M. Pastor est militaire de carrière depuis 1968. D'abord photographe amateur pour l'armée française basée à Berlin, il démissionne en 1978 pour s'installer définitivement dans l'ilot ouest-allemand : « beaucoup de gens tombent amoureux de femmes allemandes, moi c'était une ville ». Engagé pour les affaires internes de l'US Air Force à Tempelhof, Hendrik Pastor est aux premières loges pour photographier les différents évènements de la guerre froide. « Berlin était la bonne place : il y avait cinq différentes armées ». Dès 1981, il fût à la charge du service photographique et des relations publiques de l'armée de terre britannique à Berlin, pour laquelle il a photographié les plus grands moments de cette période historique, jonglant de part et d'autre du mur.

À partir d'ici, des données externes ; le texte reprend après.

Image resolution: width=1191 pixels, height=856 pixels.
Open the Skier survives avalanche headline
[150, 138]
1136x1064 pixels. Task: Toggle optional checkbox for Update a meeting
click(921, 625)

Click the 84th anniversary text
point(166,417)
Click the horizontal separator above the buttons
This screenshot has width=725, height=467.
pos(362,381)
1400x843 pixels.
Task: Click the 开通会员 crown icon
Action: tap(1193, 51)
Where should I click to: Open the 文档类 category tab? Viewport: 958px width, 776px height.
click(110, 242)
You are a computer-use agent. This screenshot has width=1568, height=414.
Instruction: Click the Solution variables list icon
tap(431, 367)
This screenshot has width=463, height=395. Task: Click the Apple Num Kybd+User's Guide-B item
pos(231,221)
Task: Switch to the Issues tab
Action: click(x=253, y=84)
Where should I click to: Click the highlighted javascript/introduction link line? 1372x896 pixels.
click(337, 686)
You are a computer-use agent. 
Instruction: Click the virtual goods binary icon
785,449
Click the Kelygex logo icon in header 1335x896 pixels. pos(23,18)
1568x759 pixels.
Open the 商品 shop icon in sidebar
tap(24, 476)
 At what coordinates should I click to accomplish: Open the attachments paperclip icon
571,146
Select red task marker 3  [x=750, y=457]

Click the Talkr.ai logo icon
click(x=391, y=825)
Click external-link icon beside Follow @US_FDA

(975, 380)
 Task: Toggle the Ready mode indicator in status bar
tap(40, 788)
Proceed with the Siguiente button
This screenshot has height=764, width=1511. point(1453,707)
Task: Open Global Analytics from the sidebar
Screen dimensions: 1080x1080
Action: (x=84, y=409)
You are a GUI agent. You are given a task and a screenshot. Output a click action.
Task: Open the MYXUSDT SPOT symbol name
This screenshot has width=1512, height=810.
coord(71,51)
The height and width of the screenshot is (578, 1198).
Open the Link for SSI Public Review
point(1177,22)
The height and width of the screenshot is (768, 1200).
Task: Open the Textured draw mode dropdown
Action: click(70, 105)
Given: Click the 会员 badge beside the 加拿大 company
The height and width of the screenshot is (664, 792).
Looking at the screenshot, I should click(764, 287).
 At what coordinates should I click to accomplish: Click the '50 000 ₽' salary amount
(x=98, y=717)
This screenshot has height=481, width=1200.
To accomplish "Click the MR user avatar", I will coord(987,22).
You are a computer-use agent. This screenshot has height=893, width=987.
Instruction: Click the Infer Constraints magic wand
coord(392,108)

Ce français ayant travaillé pour les forces américaines puis britanniques dans la ville occupée à l'époque de la guerre froide est conscient de son parcours unique et aime raconter son quotidien au milieu des différents Bezirke (quartiers) de Berlin. Celui pour qui la réunification aura signé la fin de sa carrière militaire détient plus de 15 000 clichés historiques personnels et les lègue à l'initiative de Jörg Moser-Mertius et de son mirador avant de partir à la retraite en France, dans la région de Gap, rêvant d'une petite ferme au milieu des montagnes.